INPUT FOR THIS TASK:
::::::::
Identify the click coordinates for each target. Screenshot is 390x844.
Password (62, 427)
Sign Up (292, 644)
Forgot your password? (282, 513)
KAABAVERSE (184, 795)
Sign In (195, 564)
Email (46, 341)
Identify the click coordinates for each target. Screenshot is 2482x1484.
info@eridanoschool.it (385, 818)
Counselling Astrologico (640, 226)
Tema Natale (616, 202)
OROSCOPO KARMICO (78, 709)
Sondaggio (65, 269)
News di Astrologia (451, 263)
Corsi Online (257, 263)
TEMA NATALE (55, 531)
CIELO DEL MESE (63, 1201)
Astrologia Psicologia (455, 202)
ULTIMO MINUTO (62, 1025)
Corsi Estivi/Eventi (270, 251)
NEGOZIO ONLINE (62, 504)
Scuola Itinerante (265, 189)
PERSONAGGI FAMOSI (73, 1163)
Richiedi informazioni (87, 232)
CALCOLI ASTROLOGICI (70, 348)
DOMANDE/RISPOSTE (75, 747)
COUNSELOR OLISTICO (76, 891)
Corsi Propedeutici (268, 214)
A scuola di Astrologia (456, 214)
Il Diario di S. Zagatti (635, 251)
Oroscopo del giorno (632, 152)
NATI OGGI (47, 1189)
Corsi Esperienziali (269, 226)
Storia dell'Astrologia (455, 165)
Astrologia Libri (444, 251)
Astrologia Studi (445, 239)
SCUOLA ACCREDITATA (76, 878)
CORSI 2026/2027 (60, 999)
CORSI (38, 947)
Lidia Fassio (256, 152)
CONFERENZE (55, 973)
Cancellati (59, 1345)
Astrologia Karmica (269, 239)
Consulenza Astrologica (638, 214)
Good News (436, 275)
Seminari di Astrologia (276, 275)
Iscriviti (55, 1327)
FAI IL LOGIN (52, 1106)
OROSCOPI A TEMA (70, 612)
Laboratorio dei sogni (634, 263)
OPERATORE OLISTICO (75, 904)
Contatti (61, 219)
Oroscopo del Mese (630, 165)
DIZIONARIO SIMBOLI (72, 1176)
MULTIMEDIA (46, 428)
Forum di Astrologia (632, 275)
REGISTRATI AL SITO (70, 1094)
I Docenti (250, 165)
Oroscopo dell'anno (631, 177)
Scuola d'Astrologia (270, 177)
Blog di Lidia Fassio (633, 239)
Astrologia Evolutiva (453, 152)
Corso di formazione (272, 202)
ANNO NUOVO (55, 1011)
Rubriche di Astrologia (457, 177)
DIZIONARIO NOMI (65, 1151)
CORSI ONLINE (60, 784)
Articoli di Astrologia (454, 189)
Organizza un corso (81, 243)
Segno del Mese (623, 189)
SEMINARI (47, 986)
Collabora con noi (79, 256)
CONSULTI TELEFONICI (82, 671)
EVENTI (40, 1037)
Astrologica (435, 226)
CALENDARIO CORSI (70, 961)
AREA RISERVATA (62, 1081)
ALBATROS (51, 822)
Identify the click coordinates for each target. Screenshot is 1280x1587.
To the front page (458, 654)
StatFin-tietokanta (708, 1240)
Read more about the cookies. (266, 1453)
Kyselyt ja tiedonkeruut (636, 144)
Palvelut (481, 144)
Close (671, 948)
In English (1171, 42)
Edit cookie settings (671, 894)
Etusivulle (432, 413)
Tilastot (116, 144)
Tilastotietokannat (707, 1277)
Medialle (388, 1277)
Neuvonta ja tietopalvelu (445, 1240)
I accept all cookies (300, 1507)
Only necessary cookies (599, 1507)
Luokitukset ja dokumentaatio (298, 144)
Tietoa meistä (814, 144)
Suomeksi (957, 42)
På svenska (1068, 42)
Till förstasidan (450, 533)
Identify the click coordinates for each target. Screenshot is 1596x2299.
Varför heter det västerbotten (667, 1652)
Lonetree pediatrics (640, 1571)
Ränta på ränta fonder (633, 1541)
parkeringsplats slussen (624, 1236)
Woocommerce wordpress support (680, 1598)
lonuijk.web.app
::::::::
WHAT THIS TASK INVOLVES: In the data above, which lines have "click"? Report each of them.

SOLUTION TO THIS PROBLEM:
Identify the click coordinates for each target. Screenshot is 390x844.
Identify the click coordinates for each target. Screenshot is 2482x1484.
Identify the click coordinates for each target. Screenshot is 1280x1587.
Identify the click coordinates for each target. Screenshot is 1596x2299.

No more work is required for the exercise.